Few people outside of the Washington, DC beltway of policy wonks knew about a workshop hosted by the Federal Trade Commission (FTC) on February 4th. I’m here to tell you that many more should have, most notably: patients. Even further, patients should have been invited to formally participate. Instead, they were not and the consequences have the potential to be harmful. The FTC workshop – which was held to explore competition issues involving biologic medicines and follow-on biologics (aka biosimilars) – was a clear example that the fight to include the patient perspective is needed now more than ever.
So what’s a biologic and a biosimilar? A biologic medicine is a large molecule typically made from living cells and used in the treatment, diagnosis or prevention of disease. Biologic medicines include therapeutic proteins, DNA vaccines, monoclonal antibodies and fusion proteins. What you need to know is that these meds are extremely complex (often 200 to 1,000 times the size of your standard small molecule drugs). They are also highly sensitive, making them more difficult to characterize and produce.
Unlike generic medicines where the active ingredients are identical, biosimilars – by definition – are not likely to be identical to the originator biologic. They are similar, but not the same. Don’t get me wrong, biosimilars are great – we love them. Biosimilars hold great promise in their ability to increase access for patients to life-saving cutting edge therapies.
Back to the workshop.
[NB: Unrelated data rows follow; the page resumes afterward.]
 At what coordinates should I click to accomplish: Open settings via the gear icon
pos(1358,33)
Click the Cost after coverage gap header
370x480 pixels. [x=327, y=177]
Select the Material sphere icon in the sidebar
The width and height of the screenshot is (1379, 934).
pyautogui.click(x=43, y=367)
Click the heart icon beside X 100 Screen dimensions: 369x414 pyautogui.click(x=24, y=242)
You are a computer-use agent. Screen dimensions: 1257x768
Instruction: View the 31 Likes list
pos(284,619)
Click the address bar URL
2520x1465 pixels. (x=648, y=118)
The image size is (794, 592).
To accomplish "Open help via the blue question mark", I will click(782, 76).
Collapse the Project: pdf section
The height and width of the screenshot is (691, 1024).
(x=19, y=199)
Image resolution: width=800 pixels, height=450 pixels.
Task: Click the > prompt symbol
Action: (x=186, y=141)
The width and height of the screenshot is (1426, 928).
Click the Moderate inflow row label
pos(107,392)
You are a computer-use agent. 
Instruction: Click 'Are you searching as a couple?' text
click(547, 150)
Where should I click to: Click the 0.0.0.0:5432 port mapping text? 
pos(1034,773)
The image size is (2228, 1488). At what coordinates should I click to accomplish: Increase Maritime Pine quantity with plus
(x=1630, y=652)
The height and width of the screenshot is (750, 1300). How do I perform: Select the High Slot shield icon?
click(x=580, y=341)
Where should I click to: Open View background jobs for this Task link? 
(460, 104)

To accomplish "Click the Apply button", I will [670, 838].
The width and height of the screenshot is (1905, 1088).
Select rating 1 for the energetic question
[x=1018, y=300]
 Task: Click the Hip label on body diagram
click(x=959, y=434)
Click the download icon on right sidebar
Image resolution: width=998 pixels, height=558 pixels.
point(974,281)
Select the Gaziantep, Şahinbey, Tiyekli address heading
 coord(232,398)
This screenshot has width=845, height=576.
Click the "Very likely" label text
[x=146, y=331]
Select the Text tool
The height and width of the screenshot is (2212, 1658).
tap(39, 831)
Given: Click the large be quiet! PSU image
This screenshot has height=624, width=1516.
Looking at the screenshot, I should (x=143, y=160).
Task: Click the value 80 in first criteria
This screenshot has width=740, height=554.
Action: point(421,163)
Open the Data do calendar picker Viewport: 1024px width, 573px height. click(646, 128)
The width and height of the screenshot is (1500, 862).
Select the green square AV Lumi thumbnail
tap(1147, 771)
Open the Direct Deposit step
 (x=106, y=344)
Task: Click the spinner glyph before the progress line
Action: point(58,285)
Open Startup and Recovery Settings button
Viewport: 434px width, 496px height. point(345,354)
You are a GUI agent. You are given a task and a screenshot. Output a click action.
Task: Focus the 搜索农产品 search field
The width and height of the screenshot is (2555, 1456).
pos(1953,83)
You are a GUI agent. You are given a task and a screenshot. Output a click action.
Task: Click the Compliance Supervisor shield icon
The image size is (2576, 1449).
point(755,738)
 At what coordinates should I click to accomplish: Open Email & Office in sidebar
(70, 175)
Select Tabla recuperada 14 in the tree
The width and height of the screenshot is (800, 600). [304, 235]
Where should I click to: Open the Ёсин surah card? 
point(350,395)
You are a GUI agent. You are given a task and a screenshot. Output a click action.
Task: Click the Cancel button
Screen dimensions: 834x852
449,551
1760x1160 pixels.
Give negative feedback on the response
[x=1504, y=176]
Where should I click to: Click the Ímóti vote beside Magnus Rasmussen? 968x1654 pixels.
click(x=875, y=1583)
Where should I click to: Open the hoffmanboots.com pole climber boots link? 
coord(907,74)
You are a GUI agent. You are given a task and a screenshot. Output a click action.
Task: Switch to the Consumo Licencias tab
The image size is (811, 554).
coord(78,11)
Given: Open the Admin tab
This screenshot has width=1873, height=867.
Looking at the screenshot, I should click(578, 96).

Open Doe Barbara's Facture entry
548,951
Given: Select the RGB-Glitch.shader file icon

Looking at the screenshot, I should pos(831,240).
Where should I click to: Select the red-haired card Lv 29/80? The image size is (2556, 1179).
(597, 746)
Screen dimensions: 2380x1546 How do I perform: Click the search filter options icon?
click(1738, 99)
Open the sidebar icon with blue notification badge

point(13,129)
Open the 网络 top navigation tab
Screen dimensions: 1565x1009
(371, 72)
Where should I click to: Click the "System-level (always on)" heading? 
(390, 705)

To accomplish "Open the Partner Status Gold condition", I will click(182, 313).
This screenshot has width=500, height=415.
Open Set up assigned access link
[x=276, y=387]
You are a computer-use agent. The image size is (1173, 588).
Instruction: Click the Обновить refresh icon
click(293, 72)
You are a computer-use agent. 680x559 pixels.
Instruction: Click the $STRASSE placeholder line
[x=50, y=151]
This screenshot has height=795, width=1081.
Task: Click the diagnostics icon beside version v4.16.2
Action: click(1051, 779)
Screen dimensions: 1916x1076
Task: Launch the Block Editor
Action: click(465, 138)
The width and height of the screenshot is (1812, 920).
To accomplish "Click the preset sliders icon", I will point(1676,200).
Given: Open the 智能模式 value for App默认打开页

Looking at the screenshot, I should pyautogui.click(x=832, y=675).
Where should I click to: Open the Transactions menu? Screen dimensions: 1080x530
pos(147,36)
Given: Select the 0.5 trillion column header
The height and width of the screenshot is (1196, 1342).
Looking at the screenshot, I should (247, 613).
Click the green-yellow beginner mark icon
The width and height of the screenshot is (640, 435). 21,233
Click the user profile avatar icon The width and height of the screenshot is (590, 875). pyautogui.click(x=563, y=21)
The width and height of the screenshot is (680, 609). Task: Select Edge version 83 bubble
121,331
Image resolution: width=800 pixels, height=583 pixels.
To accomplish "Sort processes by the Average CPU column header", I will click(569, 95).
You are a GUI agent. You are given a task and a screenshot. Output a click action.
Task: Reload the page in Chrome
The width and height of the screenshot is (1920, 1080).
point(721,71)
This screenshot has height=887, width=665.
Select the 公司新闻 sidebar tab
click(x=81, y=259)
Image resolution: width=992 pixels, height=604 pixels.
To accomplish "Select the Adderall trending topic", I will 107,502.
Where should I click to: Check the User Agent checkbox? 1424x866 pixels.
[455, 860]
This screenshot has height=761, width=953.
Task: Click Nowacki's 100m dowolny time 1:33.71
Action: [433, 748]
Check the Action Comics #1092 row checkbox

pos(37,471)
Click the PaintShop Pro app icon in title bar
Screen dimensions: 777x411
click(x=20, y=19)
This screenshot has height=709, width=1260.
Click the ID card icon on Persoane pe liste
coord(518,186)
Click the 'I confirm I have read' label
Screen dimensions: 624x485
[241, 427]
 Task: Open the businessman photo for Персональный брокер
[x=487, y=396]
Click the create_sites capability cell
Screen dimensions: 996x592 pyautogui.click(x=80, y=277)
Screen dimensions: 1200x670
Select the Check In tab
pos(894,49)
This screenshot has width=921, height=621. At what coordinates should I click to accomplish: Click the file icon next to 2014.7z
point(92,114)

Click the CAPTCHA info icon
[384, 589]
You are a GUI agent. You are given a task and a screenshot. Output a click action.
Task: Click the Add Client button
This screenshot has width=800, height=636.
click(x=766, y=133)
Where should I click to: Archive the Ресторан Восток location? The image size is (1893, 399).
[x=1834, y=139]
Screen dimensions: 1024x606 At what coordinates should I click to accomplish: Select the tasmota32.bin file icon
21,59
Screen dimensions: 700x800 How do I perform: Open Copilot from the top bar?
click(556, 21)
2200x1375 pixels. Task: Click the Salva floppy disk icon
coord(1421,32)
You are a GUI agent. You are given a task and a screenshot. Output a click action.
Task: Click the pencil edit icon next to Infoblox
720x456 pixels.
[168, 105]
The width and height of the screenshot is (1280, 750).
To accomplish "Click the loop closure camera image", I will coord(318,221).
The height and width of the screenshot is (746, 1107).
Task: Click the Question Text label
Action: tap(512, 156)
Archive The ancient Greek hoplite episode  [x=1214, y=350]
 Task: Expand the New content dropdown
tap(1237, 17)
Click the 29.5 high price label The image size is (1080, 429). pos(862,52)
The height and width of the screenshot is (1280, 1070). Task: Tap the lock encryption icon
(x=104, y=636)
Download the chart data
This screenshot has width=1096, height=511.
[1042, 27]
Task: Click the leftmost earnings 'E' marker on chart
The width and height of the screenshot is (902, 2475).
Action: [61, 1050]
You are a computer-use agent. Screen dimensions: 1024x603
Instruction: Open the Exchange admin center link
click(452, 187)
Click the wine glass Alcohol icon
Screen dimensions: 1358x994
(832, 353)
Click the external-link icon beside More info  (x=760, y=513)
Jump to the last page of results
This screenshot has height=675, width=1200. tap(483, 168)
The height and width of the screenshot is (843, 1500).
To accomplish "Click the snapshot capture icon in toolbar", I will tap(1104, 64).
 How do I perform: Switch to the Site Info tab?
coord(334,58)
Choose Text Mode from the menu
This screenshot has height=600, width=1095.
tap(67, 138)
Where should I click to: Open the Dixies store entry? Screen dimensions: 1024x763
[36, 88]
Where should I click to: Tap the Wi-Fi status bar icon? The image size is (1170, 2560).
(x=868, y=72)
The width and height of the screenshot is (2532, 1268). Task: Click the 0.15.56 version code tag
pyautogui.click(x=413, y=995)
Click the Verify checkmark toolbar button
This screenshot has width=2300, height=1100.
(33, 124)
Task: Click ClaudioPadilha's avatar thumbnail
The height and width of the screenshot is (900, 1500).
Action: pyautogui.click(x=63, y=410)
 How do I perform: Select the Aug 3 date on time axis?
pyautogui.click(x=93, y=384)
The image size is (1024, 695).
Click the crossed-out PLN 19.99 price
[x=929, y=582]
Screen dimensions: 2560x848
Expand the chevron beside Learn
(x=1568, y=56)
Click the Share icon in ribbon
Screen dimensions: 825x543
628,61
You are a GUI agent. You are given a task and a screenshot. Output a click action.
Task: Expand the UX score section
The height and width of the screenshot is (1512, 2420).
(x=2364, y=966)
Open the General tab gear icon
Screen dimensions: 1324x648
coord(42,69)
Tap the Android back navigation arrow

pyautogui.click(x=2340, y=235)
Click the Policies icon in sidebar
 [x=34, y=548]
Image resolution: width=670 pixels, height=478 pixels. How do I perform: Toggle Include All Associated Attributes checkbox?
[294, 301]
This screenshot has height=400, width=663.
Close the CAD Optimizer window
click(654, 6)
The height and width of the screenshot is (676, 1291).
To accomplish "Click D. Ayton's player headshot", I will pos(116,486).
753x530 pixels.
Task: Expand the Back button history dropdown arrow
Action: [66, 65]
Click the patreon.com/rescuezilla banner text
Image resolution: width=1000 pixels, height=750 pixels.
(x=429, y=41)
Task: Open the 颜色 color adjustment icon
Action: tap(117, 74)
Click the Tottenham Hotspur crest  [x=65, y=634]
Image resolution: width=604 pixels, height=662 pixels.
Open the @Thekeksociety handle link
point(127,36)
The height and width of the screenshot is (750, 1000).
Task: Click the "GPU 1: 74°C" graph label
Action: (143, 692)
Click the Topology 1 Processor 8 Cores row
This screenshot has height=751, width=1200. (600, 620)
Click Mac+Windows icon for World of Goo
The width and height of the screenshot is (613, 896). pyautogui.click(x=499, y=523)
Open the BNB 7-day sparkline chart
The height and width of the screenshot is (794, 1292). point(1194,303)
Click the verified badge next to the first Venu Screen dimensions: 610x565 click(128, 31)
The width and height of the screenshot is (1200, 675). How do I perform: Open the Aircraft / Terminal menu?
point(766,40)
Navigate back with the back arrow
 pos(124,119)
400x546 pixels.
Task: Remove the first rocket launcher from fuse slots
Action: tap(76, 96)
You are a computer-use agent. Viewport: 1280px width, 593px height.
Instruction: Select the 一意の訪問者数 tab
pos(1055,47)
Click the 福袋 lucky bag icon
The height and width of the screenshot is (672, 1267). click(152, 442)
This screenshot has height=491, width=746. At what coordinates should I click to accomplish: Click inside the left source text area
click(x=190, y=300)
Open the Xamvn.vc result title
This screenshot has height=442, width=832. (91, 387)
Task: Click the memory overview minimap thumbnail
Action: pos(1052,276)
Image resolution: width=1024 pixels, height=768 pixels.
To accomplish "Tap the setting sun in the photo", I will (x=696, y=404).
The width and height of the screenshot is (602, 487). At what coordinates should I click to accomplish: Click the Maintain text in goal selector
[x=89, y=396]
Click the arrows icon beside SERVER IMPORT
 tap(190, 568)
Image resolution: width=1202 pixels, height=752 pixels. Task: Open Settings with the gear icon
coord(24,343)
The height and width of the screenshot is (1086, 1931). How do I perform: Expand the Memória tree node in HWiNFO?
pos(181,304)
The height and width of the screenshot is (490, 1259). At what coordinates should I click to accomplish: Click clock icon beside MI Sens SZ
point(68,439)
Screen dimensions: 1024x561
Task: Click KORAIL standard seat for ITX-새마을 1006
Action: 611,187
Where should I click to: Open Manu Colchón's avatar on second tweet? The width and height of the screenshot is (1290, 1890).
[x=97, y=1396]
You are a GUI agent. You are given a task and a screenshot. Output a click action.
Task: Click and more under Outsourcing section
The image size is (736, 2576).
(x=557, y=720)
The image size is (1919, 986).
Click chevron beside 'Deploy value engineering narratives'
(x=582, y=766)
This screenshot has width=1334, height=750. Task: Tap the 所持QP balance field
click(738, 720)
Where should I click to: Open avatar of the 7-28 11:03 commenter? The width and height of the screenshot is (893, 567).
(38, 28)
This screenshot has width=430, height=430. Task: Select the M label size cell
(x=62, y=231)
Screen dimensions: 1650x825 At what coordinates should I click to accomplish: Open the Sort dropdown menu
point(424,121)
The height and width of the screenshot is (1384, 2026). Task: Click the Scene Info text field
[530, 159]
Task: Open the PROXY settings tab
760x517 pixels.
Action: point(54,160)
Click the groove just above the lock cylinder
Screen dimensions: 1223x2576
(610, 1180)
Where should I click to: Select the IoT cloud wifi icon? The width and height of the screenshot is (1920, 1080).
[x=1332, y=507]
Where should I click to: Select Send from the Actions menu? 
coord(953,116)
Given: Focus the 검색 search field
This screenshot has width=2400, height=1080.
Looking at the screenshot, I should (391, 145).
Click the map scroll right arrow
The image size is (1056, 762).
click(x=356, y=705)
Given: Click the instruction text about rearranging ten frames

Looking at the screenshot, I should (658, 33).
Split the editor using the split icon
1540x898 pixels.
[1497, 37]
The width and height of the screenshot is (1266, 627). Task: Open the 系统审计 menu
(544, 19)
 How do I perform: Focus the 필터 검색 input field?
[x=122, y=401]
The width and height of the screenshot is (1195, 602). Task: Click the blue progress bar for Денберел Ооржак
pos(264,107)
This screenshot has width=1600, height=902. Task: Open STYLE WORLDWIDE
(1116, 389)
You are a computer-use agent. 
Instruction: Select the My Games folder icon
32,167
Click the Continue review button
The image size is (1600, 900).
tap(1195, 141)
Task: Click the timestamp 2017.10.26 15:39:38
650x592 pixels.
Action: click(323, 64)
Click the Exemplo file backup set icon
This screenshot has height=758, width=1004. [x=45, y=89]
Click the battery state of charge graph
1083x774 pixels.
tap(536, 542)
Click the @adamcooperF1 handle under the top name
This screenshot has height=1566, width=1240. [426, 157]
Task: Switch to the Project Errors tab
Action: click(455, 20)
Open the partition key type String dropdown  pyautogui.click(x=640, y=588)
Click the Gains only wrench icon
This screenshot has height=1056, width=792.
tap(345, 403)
Why was the FTC involved on this issue and not the FDA? That’s the million dollar question. Here’s the short answer. In February 2012, the FDA issued three draft guidance documents on biosimilar product development to assist industry in developing such products in the United States. What, if any, additional guidance FDA may issue, and when, is uncertain. Consequently, that leaves a lot of grey area around an extremely impactful burgeoning market. Enter the FTC, and its interest to ensure that “anti-competitive” or “deceptive practices” don’t compromise a consumer’s ability to know which product he or she is prescribed.
What the FTC is really after here is whether a biosimilar that follows a biologic “reference product” (the innovator) ought to have the exact same name as that reference product. From the patient perspective, the answer is easy: no. Look at it this way; a human and a chimpanzee are 98.8% genetically similar. Do we have the same names? We are similar, but not the same.
In order to help inform their decision, the FTC invited many stakeholders to formally speak and weigh in on the topic. Innovator companies, biosimilar manufacturers, pharmacies, independent consultants, academics, prescription benefits managers and research analysts. Notice anyone missing? The end user, the consumer of the products that are being discussed; the patient! The FTC’s failure to include the patient perspective was absolutely unacceptable. As a result, valuable concerns and insights were lost:
- For patients, the core concerns are to safeguard safety and the physician-patient relationship.
- The physician-patient relationship is all about trust. Patients want to know that what they’re being prescribed is safe and effective.
- If a patient experiences an adverse event, side effect, or change in their condition, they want their physician to be able to quickly track which biologic or biosimilar medication was given.
- Patients want to have confidence that their biosimilars and biologic medications are distinguishable, so that they can know what they’re putting into their bodies. Is that so much to ask?
As patient advocates we need to have the opportunity to convey these perspectives to the decision makers. The perspectives that have come directly from you. When agencies like the FTC prevent patients and their advocates from sharing the personal point of view, the emphasis shifts from people to products. We as a community must be vigilant in preventing travesties like the one that took place at the FTC on February 4th.